As the metaverse slowly infiltrates into daily lives, an average internet user is expected to spend at least 6 hours a day on the metaverse in 8 years. At that time, more than 50% of the live events could be conducted over the virtual space. Also, 80% of the commerce could be impacted by what people do in the metaverse.
E-commerce and virtual advertising could be the primary beneficiaries with the potential to reach $2 trillion and $150 billion in sales, respectively.
Almost 65% of the respondents indicated that they were excited about shopping in the virtual world, with 79% preferring an immersive shopping experience over the traditional ways.
Eric Hazan, the Senior Partner at McKinsey, compares the current time to Web 2.0 in 2004. At that time, people were introduced to mass interactions over the internet, and American consumerism was mostly limited to physical stores. Then came social media, and user-generated content completely transformed everyday life, from media consumption to shopping. He revealed that we are at the cusp of a great change.

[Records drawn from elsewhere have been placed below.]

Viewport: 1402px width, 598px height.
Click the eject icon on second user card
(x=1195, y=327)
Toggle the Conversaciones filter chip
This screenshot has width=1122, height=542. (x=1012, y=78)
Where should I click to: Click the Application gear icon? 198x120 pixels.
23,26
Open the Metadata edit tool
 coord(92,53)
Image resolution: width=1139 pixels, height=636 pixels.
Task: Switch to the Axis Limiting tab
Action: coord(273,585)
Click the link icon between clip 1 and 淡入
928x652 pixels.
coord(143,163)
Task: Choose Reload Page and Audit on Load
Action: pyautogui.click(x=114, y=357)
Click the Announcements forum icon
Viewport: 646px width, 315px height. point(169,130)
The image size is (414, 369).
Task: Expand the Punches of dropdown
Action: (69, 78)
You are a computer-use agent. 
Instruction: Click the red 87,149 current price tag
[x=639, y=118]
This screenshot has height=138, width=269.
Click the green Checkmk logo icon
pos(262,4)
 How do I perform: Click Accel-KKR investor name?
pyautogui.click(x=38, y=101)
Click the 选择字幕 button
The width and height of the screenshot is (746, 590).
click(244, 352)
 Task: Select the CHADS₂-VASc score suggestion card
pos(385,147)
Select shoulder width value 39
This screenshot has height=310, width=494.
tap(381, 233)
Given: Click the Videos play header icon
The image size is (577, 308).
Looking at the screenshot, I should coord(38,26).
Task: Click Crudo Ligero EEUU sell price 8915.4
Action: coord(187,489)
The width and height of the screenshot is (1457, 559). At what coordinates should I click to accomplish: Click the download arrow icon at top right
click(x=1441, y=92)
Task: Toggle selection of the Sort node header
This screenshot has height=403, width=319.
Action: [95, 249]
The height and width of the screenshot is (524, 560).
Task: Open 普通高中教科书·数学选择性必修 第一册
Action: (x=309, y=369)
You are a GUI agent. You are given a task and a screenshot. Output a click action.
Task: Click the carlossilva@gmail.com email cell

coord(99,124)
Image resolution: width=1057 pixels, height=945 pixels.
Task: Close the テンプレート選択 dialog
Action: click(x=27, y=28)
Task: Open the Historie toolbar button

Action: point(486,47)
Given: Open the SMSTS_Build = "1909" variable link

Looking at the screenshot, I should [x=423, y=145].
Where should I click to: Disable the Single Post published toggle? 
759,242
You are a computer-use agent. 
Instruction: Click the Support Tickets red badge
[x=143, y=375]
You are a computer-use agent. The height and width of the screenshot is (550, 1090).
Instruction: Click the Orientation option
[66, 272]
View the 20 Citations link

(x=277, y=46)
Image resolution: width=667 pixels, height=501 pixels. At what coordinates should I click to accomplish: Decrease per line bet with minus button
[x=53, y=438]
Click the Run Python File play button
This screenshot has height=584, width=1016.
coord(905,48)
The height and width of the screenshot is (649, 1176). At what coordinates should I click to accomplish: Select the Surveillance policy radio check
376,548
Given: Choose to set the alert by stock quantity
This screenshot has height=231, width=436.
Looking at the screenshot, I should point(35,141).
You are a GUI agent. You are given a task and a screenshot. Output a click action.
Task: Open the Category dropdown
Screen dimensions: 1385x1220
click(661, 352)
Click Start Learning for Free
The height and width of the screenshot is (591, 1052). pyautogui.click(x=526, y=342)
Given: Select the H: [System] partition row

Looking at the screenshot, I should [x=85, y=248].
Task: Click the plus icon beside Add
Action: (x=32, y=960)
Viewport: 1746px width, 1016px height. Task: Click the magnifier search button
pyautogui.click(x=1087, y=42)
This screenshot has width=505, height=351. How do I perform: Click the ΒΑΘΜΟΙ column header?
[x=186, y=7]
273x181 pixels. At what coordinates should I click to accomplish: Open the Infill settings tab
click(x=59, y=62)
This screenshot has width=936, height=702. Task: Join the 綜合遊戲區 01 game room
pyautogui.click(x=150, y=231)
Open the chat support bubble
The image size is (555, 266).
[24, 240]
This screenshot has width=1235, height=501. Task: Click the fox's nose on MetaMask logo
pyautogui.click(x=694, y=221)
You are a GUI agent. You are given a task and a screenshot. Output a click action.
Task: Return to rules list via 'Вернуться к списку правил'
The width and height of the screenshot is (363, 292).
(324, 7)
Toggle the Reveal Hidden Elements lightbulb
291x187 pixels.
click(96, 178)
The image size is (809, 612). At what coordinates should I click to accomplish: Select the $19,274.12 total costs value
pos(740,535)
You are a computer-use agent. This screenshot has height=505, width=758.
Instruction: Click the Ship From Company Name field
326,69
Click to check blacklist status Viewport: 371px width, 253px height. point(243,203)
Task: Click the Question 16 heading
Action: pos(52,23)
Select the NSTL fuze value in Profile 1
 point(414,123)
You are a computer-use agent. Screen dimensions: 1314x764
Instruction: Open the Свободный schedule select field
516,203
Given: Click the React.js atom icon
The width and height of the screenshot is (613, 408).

The report notes that about $120 billion has been poured into the space in 2022, a 100% rise over the previous year’s $57 million.
Several banks and financial institutions, including JP Morgan, Standard Chartered Bank, HSBC, and Fidelity Investments, are now present in the metaverse, indicating optimism for the future.
Gaming and crypto will be the main drivers of the space, with 70% believing advancements in blockchain to be critical for the metaverse.
However, everything isn’t rosy on the report as 31% of all executives expressed skepticism about the upcoming investments involving web3. Some also believe the technology might not be the requirement of the hour.
Even though metaverse kicked off as a tool to curb privacy concerns, around 70% remain concerned about their safety.
McKinsey isn’t the only one to predict the astronomical rise of the metaverse. Citigroup views metaverse as a 13$ trillion opportunity by 2030, while Goldman Sachs put it at $8 trillion by the same time.